In the recent past, researchers had investigated numerous heterocyclic moieties of different categories and classes to explore their inhibitory profile in search of lead molecules. Keeping in view the α-amylase and α-glucosidase profile of quinoline and triazole-3-thione analogs, herein in this study, we have incorporated two heterocyclic rings in the same molecule as7-quinolinyl-bearing triazole-3-thione analogs (1d–19d) with the hope of further expanding their inhibitory potentials as dual α-amylase and α-glucosidase inhibitors (Figure 1).

FIGURE 1

Hybridization of the quinoline moiety with a triazole ring.

2 Results and discussion

2.1 Chemistry

To afford new hybrid scaffolds (1d–19d) based on the quinoline-bearing triazole skeleton, methyl quinoline-7-carboxylate (0.5 mmol) (a) solution stirred in EtOH (10 ml) was reacted and refluxed with hydrazine hydrate (1 equivalent) for 5 h. As the reaction was completed, a solid residue (0.5 mmol) was obtained by evaporation of the solvent and then washed with cold water and dried to afford quinoline-7-carbohydrazide (b). In the second step, the mixture of quinoline-7-carbohydrazide (0.5 mmol), the corresponding phenyl isothiocyanates (1 equivalent), and Et3N (1 ml) in THF (10 ml) was refluxed for 12 h and then quenched with water (10 ml) to form a precipitate, which was further filtered and using EtOH (5 ml) recrystallized to access an intermediate, which further underwent cyclization with 2% NaOH (10 ml) followed by neutralization with dilute HCl (5 ml) to afford the targeted quinoline-based triazole (1d–19d) scaffolds in the appropriate yield (Scheme 1) Table 1.

SCHEME 1

Preparation of 7-quinolinyl-based triazole-3-thione derivatives (1d–19d).

TABLE 1

Inhibition profile (in vitro) of targeted α-amylase and α-glucosidase enzymes of hybrid scaffolds of quinoline-based triazole (1d–19d).
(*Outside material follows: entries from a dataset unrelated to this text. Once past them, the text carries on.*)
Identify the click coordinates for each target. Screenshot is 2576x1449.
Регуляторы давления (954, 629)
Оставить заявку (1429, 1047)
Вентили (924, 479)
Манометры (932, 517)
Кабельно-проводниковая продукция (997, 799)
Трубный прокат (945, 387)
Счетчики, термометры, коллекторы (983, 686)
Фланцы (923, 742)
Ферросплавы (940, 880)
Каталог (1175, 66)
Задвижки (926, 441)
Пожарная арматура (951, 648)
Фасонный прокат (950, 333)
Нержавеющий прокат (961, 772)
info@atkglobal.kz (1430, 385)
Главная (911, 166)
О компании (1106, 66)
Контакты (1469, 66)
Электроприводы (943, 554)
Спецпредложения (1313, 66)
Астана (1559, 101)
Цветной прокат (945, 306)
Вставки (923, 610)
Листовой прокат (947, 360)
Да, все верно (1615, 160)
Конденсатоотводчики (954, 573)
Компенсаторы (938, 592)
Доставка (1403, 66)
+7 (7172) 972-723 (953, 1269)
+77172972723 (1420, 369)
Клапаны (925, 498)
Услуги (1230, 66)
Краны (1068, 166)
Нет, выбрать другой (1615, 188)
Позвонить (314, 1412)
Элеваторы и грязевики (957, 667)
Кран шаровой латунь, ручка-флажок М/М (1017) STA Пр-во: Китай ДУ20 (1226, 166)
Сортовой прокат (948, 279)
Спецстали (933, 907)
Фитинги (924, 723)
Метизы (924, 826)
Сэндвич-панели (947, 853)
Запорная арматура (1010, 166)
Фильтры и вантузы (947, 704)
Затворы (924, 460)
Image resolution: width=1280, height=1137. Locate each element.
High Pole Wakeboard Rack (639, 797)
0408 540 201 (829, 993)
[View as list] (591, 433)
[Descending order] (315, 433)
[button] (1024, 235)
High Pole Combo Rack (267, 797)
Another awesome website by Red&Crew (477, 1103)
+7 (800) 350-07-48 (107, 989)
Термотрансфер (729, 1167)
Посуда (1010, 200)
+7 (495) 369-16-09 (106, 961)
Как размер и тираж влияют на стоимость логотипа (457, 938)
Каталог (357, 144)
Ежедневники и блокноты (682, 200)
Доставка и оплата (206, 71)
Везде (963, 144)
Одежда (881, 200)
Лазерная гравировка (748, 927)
Synthetic compound	Substituent	IC50 ± SEMa [μM]( α-amylase)	IC50 ± SEMa [μM]( α-glucosidase)
1d	-H	40.20 ± 0.70	43.30±0.80
2d	2-CH3	22.60 ± 0.60	25.50 ± 0.60
3d	3-CH3	32.30 ± 0.60	31.60 ± 0.70
4d	4-CH3	21.60 ± 0.40	22.50±0.40
5d	2-NO2	5.30 ± 0.20	8.80 ± 0.20
6d	3-NO2	21.40 ± 0.30	19.50 ± 0.40
7d	4-NO2	11.60 ± 0.20	14.60 ± 0.30
8d	4-OCH3	29.40 ± 0.60	32.10 ± 0.60
9d	2-F	1.50 ± 0.10	1.90 ± 0.10
10d	3-F	2.10 ± 0.10	2.40 ± 0.10
11d	4-F	0.80 ± 0.05	1.20 ± 0.10
12d	2-Cl	4.30 ± 0.10	5.50 ± 0.10
13d	3-Cl	14.60 ± 0.30	14.60 ± 0.40
14d	4-Cl	6.40 ± 0.30	7.30 ± 0.40
15d	2-Br	17.20 ± 0.30	19.10 ± 0.20
16d	3-Br	31.80 ± 0.60	33.70 ± 0.60
17d	4-Br	19.20 ± 0.30	23.50 ± 0.40
18d	2,4-diCl	1.80 ± 0.10	3.30 ± 0.10
19d	4-C6H5	18.50 ± 0.30	19.30±0.40
Standard acarbose drug	10.30 ± 0.20	9.80 ± 0.20

2.2 Biological activity

2.2.1 Inhibition study of α-amylase and α-glucosidase

In this study, nineteen scaffolds based on quinoline-bearing triazole were afforded and then assessed against α-amylase and α-glucosidase to explore their inhibition profile. The entire analogs showed a diverse range of activities having IC50 values between 0.80 ± 0.05 µM and 40.20 ± 0.70 µM (α-amylase) and 1.20 ± 0.10 µM and 43.30 ± 0.80 µM (α-glucosidase) under the positive control of acarbose [(IC50 = 10.30 ± 0.20 µM) (IC50 = 9.80 ± 0.20 µM)] as the standard drug. Among the synthesized scaffolds, seven scaffolds 12d, 10d, 18d, 9d, 11d, 5d and 14d showed superior α-amylase and α-glucosidase inhibitory potentials than standard acarbose drugs with IC50 values of 4.30 ± 0.10, 2.10 ± 0.10, 1.80 ± 0.10, 1.50 ± 0.10, 0.80 ± 0.05, 5.30 ± 0.20, and 6.40 ± 0.30 µM (against α-amylase) and 3.30 ± 0.10, 2.40 ± 0.10, 1.20 ± 0.10, 1.90 ± 0.10, 8.80 ± 0.20, 7.30 ± 0.40, and 5.50 ± 0.10 µM (against α-glucosidase), respectively, while the remaining 12 scaffolds 19d, 8d, 17d, 16d, 15d, 7d, 4d, 3d, 1d, 2d, 13d and 6d showed less α-amylase and α-glucosidase inhibitory potentials than standard acarbose but still found to be active. SAR studies suggest that the entire part of synthetic scaffolds, including quinoline, triazole ring, and N-phenyl ring, actively participates in the activity, and any change observed in the activity was due to alteration in position, number/s, and nature of substituents around phenyl ring B.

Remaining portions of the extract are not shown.